The first thing that Pease said he taught Putin was to ditch the aggressive gestures favored by Soviet-era politicians. The gestures, which included flailing arms and thumbing fists, might be best remembered in Soviet leader Nikita Khrushchev's outburst at the United Nations General Assembly in 1960 when he protested a speech by pounding his delegate-desk with a shoe.
Instead of resorting to such gesticulations, Pease said, "palms need to be held open or collected in a gesture called 'a raised steeple.' Both give you confidence."
These days, Putin commonly uses both gestures during public speeches and Kremlin meetings. Pease said he once saw Putin using the "raised steeple" to great effect during a meeting with U.S. President George W. Bush in the 2000s. "Bush, in comparison with Putin, was beyond recovery, so to say, and Putin behaved quietly and confidently, holding his palms in a raised steeple," he said. "He might even have been thinking about fishing at that very moment."

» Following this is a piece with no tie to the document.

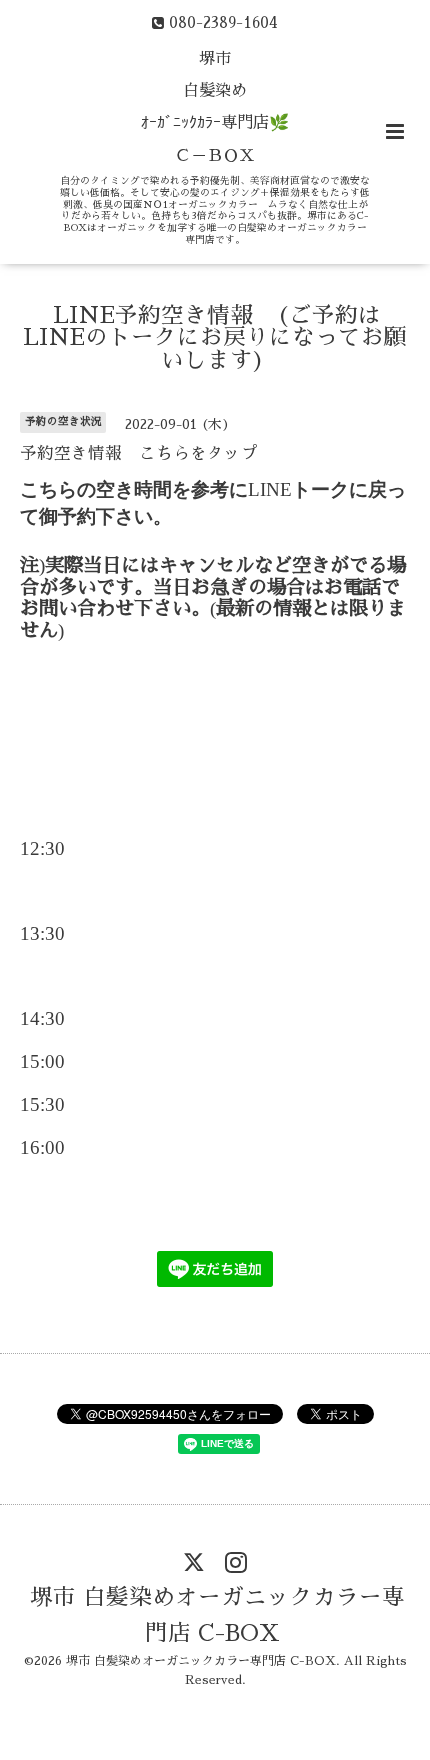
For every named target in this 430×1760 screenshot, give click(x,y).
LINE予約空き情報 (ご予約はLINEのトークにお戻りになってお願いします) (215, 337)
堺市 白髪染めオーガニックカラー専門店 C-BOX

Pease said Putin has another "golden rule" that he deploys with great success in one-on-one conversations with other world leaders: He slightly tilts his head to one side and nods to the person he is talking to.
"Research has shown that a consecutive group of three nods of the head forces the person whom you are listening to to keep on speaking," Pease said. "Therefore, he or she understands that you are interested in the conversation."
Pease knows what he is talking about. The son of an insurance salesman, he started watching his father's sale pitches as a child before joining him in the industry and, at the age of 21, becoming the youngest person ever to sell more than $1 million of life insurance in his first sales year, according to his official biography. In the 1960s, Pease wrote training manuals on how to understand people's behavior, and he turned the material into a best-selling book called "Body Language" in 1981. The book was followed by nine more No. 1 best-sellers, and Pease counts among his former clients the likes of IBM, McDonald's, the BBC, Mazda and Suzuki.
This month marked Pease's first trip back to Russia since 1991 for a speaking tour that encompassed Moscow, St. Petersburg, Surgut, Pyatigorsk and Voronezh. He wrapped up the trip last weekend with seminars in Minsk and Almaty, Kazakhstan.
"Today Russia is a much safer place, while Russian fans are really enthusiastic and a lot of fun," he said.Despite the warm words for Putin, Pease said that Putin did bring one trait to the 1991 seminar that he has never changed: his “Soviet face.”
"There is one specific piece of body language used by Russians, mostly men, and by no other nations. That is a Soviet face, Mr. Putin's specialty," Pease said.
"The older you are, the more often you use this," he said. "Instead of smiling like Europeans or Americans, you fasten your lips and frown, 'Hello, I am your friend, you can trust me.'
"Actually, with that type of face you mask your feelings. It is understandable, because in the previous era it could be harmful for your health to show your emotions right in the street."
Curiously, people in many cultures once adopted this stolid expression for self-survival — and they also enjoyed other forms of body language that were unique to their cultures, Pease said.
But a drastic change has swept the world over the past 40 years, and the gestures in almost all countries have become alike: open palms, smiles and flashing eyebrows.
"Why so?" Pease said. "Because adults watch Hollywood movies, and kids prefer American cartoons to those produced in their states, where they take and copy body language from."